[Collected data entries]
- Opening Delimiter -
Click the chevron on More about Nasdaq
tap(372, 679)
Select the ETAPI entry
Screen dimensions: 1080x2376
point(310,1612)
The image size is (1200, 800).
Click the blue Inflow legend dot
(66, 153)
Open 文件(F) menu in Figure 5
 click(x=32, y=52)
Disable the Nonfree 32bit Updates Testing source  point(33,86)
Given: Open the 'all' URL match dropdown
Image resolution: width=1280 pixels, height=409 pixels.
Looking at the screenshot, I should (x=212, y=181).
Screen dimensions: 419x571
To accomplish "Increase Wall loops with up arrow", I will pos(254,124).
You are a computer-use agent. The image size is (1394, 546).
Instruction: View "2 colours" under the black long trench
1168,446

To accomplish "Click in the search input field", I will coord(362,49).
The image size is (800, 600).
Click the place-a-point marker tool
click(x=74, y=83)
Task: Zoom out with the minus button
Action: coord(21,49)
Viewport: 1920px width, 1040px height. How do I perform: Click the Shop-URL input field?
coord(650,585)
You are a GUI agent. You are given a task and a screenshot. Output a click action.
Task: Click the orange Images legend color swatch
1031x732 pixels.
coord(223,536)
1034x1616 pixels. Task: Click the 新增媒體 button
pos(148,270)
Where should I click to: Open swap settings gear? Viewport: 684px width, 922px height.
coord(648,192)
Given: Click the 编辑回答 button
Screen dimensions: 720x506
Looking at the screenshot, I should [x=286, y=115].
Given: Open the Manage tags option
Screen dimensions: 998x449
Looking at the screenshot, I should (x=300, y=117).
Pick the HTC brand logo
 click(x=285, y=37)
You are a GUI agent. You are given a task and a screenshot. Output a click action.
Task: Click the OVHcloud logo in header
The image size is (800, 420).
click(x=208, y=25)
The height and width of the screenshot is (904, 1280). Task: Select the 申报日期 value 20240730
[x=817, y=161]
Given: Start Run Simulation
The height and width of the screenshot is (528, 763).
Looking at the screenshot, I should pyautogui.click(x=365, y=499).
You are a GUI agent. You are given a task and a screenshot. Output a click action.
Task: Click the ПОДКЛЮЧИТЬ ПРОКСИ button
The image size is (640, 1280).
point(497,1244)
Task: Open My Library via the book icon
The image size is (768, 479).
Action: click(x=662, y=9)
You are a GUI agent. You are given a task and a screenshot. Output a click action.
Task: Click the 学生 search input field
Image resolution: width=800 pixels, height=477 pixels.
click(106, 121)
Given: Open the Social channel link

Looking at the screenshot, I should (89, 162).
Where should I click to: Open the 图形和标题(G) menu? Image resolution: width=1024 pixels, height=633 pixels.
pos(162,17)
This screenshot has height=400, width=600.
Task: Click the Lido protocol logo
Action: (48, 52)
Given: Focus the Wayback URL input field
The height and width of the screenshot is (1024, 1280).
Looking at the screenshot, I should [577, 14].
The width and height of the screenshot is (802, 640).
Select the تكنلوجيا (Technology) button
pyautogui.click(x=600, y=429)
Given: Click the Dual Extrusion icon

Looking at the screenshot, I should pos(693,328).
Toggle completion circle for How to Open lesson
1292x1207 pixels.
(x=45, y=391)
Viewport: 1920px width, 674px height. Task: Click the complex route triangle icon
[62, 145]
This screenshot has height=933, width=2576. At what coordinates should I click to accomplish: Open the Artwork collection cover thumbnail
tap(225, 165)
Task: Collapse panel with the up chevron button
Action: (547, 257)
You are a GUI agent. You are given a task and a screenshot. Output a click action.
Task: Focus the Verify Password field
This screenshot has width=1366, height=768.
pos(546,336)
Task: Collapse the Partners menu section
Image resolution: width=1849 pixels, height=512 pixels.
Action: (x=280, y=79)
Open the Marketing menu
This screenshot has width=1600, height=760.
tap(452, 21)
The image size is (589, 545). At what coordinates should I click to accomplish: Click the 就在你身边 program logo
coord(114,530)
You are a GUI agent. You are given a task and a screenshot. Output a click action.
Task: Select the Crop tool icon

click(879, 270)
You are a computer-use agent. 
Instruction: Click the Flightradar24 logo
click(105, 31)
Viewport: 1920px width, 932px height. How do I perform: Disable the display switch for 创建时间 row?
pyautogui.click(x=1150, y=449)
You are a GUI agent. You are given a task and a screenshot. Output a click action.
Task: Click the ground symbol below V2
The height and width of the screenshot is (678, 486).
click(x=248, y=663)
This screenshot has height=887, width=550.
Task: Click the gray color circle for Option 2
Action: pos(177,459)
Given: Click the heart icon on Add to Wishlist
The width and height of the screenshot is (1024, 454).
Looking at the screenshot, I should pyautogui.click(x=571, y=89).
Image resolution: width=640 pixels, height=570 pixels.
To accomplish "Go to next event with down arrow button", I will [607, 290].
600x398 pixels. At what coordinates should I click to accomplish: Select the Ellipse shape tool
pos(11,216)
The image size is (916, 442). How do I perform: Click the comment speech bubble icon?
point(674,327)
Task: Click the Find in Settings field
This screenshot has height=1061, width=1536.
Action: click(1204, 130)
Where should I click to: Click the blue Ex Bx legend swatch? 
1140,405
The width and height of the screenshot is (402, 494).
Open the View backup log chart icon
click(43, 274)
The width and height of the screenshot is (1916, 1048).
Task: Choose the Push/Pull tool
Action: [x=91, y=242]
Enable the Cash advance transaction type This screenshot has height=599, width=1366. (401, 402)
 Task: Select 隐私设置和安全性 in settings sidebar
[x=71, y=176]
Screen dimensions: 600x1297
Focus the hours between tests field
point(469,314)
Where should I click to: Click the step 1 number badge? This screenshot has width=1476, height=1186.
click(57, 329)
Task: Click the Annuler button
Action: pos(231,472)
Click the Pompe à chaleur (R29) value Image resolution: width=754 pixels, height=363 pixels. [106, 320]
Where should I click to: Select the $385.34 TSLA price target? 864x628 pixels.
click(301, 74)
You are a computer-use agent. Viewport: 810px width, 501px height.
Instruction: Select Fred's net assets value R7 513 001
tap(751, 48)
- Closing Delimiter -
_WHAT IS REQUIRED_
Your answer should be the exact lines above from the one with "Task: Focus the Verify Password field" through the one with "Screen dimensions: 600x1297", both included, and nothing besides.

_ANSWER BOX_
Task: Focus the Verify Password field
This screenshot has width=1366, height=768.
pos(546,336)
Task: Collapse the Partners menu section
Image resolution: width=1849 pixels, height=512 pixels.
Action: (x=280, y=79)
Open the Marketing menu
This screenshot has width=1600, height=760.
tap(452, 21)
The image size is (589, 545). At what coordinates should I click to accomplish: Click the 就在你身边 program logo
coord(114,530)
You are a GUI agent. You are given a task and a screenshot. Output a click action.
Task: Select the Crop tool icon

click(879, 270)
You are a computer-use agent. 
Instruction: Click the Flightradar24 logo
click(105, 31)
Viewport: 1920px width, 932px height. How do I perform: Disable the display switch for 创建时间 row?
pyautogui.click(x=1150, y=449)
You are a GUI agent. You are given a task and a screenshot. Output a click action.
Task: Click the ground symbol below V2
The height and width of the screenshot is (678, 486).
click(x=248, y=663)
This screenshot has height=887, width=550.
Task: Click the gray color circle for Option 2
Action: pos(177,459)
Given: Click the heart icon on Add to Wishlist
The width and height of the screenshot is (1024, 454).
Looking at the screenshot, I should pyautogui.click(x=571, y=89).
Image resolution: width=640 pixels, height=570 pixels.
To accomplish "Go to next event with down arrow button", I will [607, 290].
600x398 pixels. At what coordinates should I click to accomplish: Select the Ellipse shape tool
pos(11,216)
The image size is (916, 442). How do I perform: Click the comment speech bubble icon?
point(674,327)
Task: Click the Find in Settings field
This screenshot has height=1061, width=1536.
Action: click(1204, 130)
Where should I click to: Click the blue Ex Bx legend swatch? 
1140,405
The width and height of the screenshot is (402, 494).
Open the View backup log chart icon
click(43, 274)
The width and height of the screenshot is (1916, 1048).
Task: Choose the Push/Pull tool
Action: [x=91, y=242]
Enable the Cash advance transaction type This screenshot has height=599, width=1366. (401, 402)
 Task: Select 隐私设置和安全性 in settings sidebar
[x=71, y=176]
Screen dimensions: 600x1297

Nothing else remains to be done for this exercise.